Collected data
*-*-*

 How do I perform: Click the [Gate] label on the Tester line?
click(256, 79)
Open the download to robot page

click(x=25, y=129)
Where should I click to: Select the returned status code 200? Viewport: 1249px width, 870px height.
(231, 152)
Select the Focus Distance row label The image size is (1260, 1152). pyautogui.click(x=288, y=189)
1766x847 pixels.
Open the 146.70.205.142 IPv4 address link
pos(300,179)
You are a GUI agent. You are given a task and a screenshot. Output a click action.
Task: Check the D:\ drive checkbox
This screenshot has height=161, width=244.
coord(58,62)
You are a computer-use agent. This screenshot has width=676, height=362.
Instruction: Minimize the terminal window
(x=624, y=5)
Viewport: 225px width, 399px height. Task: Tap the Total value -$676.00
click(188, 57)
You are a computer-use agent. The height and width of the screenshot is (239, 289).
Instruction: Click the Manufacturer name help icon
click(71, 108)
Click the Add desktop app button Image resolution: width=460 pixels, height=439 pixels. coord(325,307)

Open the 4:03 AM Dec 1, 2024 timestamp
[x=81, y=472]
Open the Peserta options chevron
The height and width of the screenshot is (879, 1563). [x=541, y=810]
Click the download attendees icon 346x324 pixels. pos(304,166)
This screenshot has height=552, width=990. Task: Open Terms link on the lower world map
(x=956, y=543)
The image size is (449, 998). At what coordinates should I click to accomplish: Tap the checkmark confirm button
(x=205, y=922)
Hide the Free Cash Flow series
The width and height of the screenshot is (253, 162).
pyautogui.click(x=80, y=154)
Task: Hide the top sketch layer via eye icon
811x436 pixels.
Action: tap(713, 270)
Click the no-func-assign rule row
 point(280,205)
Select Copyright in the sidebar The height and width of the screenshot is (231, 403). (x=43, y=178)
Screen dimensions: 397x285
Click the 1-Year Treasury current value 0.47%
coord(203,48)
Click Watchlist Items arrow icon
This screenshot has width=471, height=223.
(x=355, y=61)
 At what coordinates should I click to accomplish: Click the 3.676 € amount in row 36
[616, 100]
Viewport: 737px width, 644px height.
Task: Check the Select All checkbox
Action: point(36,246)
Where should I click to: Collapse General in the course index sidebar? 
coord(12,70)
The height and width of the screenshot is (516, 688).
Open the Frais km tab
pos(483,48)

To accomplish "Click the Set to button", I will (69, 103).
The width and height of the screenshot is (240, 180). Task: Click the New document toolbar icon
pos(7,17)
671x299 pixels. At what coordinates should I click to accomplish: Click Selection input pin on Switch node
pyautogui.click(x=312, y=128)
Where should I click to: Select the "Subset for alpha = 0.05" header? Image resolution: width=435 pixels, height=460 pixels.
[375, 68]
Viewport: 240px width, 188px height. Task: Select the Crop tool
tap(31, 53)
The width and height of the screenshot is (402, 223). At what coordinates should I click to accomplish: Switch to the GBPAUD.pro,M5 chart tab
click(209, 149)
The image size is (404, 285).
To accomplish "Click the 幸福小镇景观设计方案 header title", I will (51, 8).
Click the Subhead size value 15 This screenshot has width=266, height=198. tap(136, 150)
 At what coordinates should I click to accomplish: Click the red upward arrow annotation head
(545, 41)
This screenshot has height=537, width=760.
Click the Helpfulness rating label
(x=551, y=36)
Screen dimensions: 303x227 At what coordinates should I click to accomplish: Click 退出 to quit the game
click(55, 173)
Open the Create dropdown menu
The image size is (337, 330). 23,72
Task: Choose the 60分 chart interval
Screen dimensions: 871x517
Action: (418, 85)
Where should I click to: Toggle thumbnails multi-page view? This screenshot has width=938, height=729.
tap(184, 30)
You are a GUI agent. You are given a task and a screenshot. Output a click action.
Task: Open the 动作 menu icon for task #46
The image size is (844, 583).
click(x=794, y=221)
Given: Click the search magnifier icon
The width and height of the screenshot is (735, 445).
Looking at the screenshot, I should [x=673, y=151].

*-*-*

[What to do] Check each line of the entries, and copy the ones that contain "will".

[Solution]
To accomplish "Click the Set to button", I will (69, 103).
To accomplish "Click the 幸福小镇景观设计方案 header title", I will (51, 8).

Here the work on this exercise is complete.